Mr. Calahan asserts that he established a prima facie exception of prescription. He alleges that prescription began to run on or about October 4, 2000, the date that the checks were issued from the attorney trust account and delivered to Mr. Calahan and Mr. Hebert. On October 19, 2001, Mr. Hebert filed a supplemental and amending petition, adding P. Charles Calahan, Attorney at Law, and P. Charles Calahan, Attorney at Law, A Professional Law Corporation as additional Defendants, and alleging that the Defendants were jointly liable, in solido, with Mr. Calahan as an individual. Mr. Calahan contends that the claim against P. Charles Calahan, Attorney at Law, and P. Charles Calahan, Attorney at Law, A Professional Law Corporation, would have prescribed because these parties were not named with Mr. Calahan in the original petition.

La.Code Civ.P. art. 1153 governs the “relating back” doctrine:

When the action or defense asserted in the amended petition or answer arises out of the conduct, transaction, or occurrence set forth or attempted to be set forth in the original pleading, the amendment relates back to the date of filing the original pleading.

The Louisiana Supreme Court explained the “relating back” component and listed four criteria:9

1. The amended claim must arise out of the same transaction or occurrence set forth in the original pleading;
2. The purported substituted defendant must have received notice of the institution of the action such that he 'will not be prejudiced in maintaining a defense on the merits;
3. The purported substitute defendant must know or should have known that but for a mistake concerning the identity of the proper party defendant, the action would have been brought against him;
4. The purported substitute defendant must not be a wholly new or unrelated defendant, since this would be tantamount to assertion of a new cause of action which would have otherwise prescribed.

*1161|7In the instant case, the amended claim arises out of the claim for excessive legal fees, delineated in the original pleading.
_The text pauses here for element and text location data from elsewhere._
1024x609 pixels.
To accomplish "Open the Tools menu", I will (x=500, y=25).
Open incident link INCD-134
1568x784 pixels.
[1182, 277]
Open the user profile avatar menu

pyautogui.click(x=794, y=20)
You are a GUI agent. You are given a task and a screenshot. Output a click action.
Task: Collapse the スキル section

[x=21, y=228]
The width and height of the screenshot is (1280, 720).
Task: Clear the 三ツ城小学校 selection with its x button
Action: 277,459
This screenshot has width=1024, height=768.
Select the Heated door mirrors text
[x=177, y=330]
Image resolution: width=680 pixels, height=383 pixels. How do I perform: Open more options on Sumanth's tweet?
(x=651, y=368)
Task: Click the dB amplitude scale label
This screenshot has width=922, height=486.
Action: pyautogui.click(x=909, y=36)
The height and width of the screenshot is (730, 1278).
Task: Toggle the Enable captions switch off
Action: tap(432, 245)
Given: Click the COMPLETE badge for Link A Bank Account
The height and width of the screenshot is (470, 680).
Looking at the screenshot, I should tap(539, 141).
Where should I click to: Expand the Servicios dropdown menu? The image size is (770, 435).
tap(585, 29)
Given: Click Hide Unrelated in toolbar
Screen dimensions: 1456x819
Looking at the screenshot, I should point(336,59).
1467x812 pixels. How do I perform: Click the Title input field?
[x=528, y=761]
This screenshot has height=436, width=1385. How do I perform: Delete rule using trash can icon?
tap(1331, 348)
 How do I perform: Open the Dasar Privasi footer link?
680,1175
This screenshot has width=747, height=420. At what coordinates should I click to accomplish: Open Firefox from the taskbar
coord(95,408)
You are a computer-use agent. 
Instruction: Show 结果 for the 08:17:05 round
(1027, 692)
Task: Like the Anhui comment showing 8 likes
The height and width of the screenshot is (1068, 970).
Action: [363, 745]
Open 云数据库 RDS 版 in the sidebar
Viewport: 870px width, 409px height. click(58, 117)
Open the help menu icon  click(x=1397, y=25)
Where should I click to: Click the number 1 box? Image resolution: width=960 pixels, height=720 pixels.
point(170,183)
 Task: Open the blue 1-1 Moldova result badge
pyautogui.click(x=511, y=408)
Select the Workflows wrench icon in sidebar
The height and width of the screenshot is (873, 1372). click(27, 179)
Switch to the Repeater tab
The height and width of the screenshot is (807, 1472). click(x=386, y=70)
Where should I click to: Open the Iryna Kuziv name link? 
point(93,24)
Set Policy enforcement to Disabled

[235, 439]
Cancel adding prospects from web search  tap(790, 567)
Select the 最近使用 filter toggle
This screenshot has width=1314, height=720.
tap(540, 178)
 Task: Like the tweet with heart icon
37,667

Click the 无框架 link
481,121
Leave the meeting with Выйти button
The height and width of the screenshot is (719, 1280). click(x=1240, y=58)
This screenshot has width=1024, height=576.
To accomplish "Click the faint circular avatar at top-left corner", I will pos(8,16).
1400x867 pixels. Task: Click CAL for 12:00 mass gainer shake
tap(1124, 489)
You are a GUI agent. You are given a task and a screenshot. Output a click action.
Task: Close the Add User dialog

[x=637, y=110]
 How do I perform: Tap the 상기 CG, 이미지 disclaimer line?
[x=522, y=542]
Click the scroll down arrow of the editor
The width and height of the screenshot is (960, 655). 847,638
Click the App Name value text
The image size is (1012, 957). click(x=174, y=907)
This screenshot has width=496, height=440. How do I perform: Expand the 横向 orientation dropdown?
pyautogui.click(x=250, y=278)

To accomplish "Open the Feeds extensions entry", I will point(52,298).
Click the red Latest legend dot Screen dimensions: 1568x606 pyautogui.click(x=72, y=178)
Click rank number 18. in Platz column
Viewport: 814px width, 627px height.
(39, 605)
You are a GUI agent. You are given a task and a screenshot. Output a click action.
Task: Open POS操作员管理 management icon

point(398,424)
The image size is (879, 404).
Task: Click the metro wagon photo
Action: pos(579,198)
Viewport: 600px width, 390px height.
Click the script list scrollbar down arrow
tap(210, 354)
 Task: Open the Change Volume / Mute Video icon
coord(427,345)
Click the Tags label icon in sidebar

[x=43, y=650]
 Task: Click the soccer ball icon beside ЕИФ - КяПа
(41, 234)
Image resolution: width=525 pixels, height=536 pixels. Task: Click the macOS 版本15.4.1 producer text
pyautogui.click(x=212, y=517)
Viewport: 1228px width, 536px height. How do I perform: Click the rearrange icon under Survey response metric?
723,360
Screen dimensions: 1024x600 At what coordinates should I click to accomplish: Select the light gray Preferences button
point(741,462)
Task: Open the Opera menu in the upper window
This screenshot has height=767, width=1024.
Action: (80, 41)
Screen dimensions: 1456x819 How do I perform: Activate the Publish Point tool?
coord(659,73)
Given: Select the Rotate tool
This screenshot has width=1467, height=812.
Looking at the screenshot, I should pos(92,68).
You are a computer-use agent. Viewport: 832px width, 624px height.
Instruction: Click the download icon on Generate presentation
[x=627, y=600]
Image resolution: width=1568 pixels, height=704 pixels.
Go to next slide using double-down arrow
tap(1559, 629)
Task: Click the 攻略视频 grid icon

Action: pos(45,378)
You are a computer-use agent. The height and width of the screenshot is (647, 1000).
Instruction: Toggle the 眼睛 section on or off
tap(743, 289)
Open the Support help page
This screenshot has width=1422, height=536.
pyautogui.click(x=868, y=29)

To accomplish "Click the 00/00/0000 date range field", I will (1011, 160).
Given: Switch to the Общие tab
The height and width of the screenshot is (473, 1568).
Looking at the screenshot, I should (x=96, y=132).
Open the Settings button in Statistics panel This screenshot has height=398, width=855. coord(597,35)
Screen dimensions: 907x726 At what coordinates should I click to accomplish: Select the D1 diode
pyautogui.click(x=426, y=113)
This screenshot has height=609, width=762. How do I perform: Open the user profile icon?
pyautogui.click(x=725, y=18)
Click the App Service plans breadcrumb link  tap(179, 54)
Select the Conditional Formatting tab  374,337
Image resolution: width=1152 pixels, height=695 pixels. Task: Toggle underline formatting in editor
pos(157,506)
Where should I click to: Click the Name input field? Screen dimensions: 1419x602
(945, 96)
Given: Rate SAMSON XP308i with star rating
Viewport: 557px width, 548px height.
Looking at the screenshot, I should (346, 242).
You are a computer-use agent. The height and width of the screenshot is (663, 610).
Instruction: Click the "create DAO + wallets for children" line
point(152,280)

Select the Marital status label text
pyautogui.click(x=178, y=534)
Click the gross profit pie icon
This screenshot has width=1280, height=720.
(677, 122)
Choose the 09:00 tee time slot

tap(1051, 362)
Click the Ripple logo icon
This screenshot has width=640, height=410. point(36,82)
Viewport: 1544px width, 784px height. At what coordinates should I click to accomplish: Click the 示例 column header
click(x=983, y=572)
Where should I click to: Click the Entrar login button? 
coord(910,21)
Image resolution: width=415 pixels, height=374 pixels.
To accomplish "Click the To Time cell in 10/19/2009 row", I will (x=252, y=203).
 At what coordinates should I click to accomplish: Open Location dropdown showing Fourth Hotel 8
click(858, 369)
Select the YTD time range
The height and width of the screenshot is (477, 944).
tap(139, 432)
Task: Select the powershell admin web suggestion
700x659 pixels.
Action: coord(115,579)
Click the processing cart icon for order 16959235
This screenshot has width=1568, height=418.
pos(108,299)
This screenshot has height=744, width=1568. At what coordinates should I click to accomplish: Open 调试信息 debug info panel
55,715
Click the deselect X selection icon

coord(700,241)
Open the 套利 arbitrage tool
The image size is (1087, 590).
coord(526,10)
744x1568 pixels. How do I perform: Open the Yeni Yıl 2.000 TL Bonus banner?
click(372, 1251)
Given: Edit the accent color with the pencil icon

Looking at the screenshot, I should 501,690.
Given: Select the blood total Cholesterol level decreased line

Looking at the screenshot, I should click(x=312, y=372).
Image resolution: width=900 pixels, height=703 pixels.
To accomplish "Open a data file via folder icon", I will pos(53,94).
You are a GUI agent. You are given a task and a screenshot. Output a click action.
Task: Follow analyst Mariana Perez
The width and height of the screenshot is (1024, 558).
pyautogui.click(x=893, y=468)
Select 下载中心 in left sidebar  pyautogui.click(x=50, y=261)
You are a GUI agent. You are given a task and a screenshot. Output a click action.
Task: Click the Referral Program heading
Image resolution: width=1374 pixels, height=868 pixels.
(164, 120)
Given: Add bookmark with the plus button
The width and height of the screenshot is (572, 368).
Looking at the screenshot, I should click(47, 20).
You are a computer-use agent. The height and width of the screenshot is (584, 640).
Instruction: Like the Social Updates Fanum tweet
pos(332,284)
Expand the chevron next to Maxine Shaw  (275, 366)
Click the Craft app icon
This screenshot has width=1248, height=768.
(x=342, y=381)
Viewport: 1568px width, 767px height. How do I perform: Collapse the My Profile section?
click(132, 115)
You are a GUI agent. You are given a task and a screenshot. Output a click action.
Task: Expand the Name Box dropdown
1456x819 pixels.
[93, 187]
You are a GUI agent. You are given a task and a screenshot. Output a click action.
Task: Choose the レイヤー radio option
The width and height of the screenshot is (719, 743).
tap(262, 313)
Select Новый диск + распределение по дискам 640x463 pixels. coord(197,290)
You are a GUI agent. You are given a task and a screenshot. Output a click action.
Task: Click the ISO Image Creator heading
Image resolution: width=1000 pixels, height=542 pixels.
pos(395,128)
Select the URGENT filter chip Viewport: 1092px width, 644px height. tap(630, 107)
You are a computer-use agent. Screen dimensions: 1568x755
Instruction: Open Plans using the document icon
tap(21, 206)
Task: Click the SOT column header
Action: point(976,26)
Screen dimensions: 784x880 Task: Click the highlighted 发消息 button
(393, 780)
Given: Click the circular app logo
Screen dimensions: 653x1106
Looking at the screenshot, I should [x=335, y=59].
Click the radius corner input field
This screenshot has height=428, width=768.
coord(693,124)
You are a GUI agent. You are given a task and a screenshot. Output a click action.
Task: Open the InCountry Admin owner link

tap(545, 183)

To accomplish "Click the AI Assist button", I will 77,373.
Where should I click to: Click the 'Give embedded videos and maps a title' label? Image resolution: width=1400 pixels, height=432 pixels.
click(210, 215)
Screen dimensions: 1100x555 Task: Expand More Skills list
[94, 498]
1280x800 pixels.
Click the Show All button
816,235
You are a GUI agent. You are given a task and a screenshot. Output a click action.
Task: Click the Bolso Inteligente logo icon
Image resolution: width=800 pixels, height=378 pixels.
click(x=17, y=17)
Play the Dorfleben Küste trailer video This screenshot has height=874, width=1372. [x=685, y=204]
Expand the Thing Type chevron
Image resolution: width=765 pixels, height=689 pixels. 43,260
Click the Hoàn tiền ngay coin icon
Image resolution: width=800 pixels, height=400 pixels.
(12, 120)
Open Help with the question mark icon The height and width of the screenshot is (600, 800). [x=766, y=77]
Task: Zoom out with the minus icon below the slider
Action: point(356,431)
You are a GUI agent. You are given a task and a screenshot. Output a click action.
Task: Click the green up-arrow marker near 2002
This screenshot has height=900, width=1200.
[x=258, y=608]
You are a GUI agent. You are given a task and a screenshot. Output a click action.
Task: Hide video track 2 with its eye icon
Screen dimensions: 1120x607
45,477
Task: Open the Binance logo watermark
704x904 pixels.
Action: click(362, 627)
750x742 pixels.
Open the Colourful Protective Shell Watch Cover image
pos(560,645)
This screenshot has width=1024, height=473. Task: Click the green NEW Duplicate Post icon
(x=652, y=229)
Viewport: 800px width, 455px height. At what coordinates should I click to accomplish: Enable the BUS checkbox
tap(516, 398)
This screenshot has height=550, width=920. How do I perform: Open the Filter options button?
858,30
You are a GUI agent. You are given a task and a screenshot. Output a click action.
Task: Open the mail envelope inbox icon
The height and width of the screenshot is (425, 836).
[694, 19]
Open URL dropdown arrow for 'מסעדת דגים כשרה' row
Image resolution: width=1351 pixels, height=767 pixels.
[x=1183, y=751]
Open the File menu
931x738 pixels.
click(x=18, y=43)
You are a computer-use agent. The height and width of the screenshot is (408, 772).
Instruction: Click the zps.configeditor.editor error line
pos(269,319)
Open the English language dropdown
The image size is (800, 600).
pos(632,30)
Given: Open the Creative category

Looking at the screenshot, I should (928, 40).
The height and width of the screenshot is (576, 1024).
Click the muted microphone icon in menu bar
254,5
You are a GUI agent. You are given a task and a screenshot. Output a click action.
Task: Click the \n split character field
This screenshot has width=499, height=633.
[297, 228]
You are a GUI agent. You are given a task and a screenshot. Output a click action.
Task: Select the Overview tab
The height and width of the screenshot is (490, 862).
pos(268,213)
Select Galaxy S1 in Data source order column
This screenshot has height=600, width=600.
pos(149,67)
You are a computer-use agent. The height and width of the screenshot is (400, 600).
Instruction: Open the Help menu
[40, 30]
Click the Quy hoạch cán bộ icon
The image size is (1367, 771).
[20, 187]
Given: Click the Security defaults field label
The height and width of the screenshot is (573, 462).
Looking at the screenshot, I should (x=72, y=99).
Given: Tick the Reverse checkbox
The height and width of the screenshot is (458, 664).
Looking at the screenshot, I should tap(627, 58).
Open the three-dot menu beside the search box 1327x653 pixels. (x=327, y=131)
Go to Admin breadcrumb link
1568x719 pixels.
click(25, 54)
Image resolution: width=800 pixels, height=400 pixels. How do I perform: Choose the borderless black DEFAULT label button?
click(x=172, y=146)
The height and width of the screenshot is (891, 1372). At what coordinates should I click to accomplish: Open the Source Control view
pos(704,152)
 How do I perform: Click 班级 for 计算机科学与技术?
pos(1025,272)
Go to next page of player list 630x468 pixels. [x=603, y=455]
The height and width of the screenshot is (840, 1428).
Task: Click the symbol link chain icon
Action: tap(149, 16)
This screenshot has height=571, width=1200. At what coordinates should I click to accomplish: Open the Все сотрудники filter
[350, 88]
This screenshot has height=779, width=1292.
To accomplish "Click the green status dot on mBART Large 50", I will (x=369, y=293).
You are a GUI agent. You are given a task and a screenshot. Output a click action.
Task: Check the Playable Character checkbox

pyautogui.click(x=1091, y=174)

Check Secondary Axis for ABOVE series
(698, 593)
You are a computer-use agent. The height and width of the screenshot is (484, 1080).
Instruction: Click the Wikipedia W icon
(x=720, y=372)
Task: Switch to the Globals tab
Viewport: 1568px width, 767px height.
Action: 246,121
It does not substitute defendants. It adds Defendants, P. Charles Calahan, Attorney at Law, and P. Charles Calahan, A Professional Law Corporation, who will not be prejudiced in maintaining a defense on the merits. Since the additional Defendants are solidarity liable for Mr. Hebert’s loss, they knew that, but for the mistake concerning the identify of the proper party Defendant, the action would have been brought against them. Also, the additional Defendants are not wholly new or unrelated Defendants. They are separate entities which Mr. Calahan created to limit his liability. Lastly, this is not a new cause of action which, otherwise, would have prescribed.

Accordingly, we affirm this portion of the trial court’s judgment.

Because of this finding disposes of the issue, we pretermit a discussion concerning the necessity to pierce the corporate veil, which Mr. Calahan raises.

CONCLUSION

Mr. Calahan appealed the trial court’s $11,500.00 award to Mr. Hebert, regarding excessive legal fees, its denial of his exception of prescription, and its ruling that Mr. Calahan, individually, as an attorney at law, and as a professional law corporation, were jointly liable for Mr. Hebert’s loss. For the reasons above, we affirm the trial court’s judgment and assess costs to Mr. Calahan.

AFFIRMED.

. Rosell v. ESCO, 549 So.2d 840 (La.1989).

. Banks v. Industrial Roofing & Sheet Metal Works, Inc., 96-2840 (La.7/1/97); 696 So.2d 551.

. Sistler v. Liberty Mut. Ins. Co., 558 So.2d 1106 (La.1990).

. La.Civ.Code art.2045.

. La.Civ.Code art.2046.

. O’Rourke v. Cairns, 95-3054, p. 4, (La.11/25/96), 683 So.2d 697, 700.

. Rosell, 549 So.2d 840.

. Desselle v. Moreauville State Bank, 553 So.2d 1067 (La.App. 3 Cir.1989); writ denied, 558 So.2d 584 (La.1990).

. Ray v. Alexandria Mall, through St. Paul Property & Liab. Ins., 434 So.2d 1083, 1087 (La.1983).